There are some speculations that cervical issues could cause both chiari and AD. This is definitely not accepted yet in the medical community though.
What about chiropractic manouvers or cranio-sacral therapy etc? Do you think something like that can help?
I am so sorry to hear of yet another that suffers from these symptoms. I have been treating at OHSU for years and have had NO LUCK. For a teaching hospital you would think they have "some knowledge" but alas, they dont. I have been brushed off and referred to so many "specialists" all with the same answer....dont know, cant explain, therefore it must be in your head and see a shrink!
It is easier for them to say its a perplexing multitude of symptoms with no clear diagnosis therefore its must be mainly caused by a psychological condition. OHSU has nothing to offer but a dead-end and empty pockets. I have searched the States looking for a DR that is at least willing to investigate and help with the management of the symptoms. I have seen every department specialist for each area affected from GI, Spine Center, Cardiology, Psych, Physical Therapy......nothing. They arent willing to touch me because they dont want to invest the time and energy. Lets be real here, the combined symptoms are overwhelming to the medical community as they are to us and many physicians do not want to take it on.
If you have had any luck, I would love to know which physicians you have seen. (I have most likely come across them during the past 5yrs I have been advocating for myself, my life).
Thanks so much!
Dr. Rosner is my NS, & he performed an extensive cervical laminectomy on me in 2000; he performed a Posterior Fossa Decompression on me for Chiari malformation in 2012.
I don't consider myself as having FMS, because I know the cause.
I am SO much better that I get into trouble when I overdo (like now, packing up a household). I am still troubled by dysautonomia, which is very wearying--it can be nausea, gastroparesis, sweating--but always insomnia.
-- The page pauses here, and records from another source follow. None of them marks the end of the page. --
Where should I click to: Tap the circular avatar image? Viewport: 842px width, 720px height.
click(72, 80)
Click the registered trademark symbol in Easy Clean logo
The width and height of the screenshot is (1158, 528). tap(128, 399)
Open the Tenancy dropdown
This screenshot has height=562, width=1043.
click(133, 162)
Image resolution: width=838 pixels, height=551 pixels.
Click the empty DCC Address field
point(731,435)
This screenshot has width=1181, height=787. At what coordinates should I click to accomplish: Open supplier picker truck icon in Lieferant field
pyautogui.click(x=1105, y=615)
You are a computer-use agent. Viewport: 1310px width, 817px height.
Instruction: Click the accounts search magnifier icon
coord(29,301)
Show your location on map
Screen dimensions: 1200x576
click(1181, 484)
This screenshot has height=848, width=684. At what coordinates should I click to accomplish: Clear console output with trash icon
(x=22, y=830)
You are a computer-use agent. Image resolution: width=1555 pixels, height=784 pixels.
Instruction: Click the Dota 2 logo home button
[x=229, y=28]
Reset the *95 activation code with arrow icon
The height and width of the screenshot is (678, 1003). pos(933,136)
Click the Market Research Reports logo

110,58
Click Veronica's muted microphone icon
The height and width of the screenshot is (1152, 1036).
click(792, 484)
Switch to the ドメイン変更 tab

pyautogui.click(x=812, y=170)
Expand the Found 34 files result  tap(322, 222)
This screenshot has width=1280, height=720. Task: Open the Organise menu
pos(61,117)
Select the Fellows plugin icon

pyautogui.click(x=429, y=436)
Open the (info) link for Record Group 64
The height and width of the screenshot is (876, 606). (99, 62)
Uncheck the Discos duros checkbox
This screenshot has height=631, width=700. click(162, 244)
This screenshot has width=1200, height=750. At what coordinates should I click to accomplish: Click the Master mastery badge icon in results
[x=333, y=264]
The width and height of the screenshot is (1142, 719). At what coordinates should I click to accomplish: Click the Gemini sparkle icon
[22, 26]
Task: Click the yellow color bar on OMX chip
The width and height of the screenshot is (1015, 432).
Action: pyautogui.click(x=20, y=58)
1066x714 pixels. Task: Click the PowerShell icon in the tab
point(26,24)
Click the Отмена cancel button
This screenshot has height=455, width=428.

I was fascinated to hear about Benign Hypermobility, because that red flag is rampant in my family, and also I have had bruxism my whole adult life.
I look forward to reading your research!
This is a fascinating thread for me. I am a physician, but share the frustration of several here at being misdiagnosed originally when I had a herniated C6-7 disc. My surgery went well - but several years later I was diagnosed with fibromyalgia because of constant muscle aches in shoulders and thighs. I had no classic "tender points" seen with FM. So I am intrigued by Dr. Holman's work showing that some people diagnosed with FM actually have spinal stenosis. I long suspected that I was developing spinal stenosis - now it has reached a critical point and has become obvious and the MRI reveals that I will soon need to have my neck rebuilt.
But I am also interested in the possible link between this and autonomic dysfunction - as some here have raised. In the past year I have developed "cough syncope" - a series of deep coughs will make me almost pass out. This doesn't happen often, but has happened twice while driving and is very scary. I suspect a relationship, but cannot find anything in the literature.
Please see www.PositionalCordCompression.com for information and supportive papers. There is a wealth of knowledge about autonomic dysfunction, the cervical spinal cord, hypermobility syndromes, POTS and pain/fatigue. Or Google my name for two lectures. Happy to speak to your doctors if that may help.
Andrew J Holman MD
rheumatologist
Seattle
Hi. I too have been given the run around for years. Yes spine issues can cause issues dysautonomia, especially POTS. It's hard enough proving that you have it involuntarily as a symptom even before you find a cause. Many doctors flat out refuse to believe that muscular skeletal innervated the sympathetic system and putting your system into a constant fright mode. This would normally be accompanied by excessive urination but also constipation. Im only 37 and all I got was that it was anxiety. Then they blamed lung surgeries I've had even though my spine had heart beats of it's own. It's highly debilitating and NOBODY will understand unless they have it. Dizzy, fullness in head, wooshes of adrenaline upon standing, supine bradycardia but upright tackycardia. Fine one minute, then the next bang! I have degenerative spine. I'm 37 AND IT'S RUINING MY LIFE. I am pretty sure most issues stem from stenosis or nerve compression from T1 to t5 and lesser extent c6 to c8. Better off to listen to people who have it on a forum that doctors I'm afraid. Problem with long term slow degeneration disease is that nerves desensitize, pain threshold increases and there can be minimal pain but lots of muscle tension. So the hyper pots that people get diagnosed with is often an underlying thoracic spine compression. The reason it's so rare is due to doctors being ignorant regarding muscular skeletal health in general.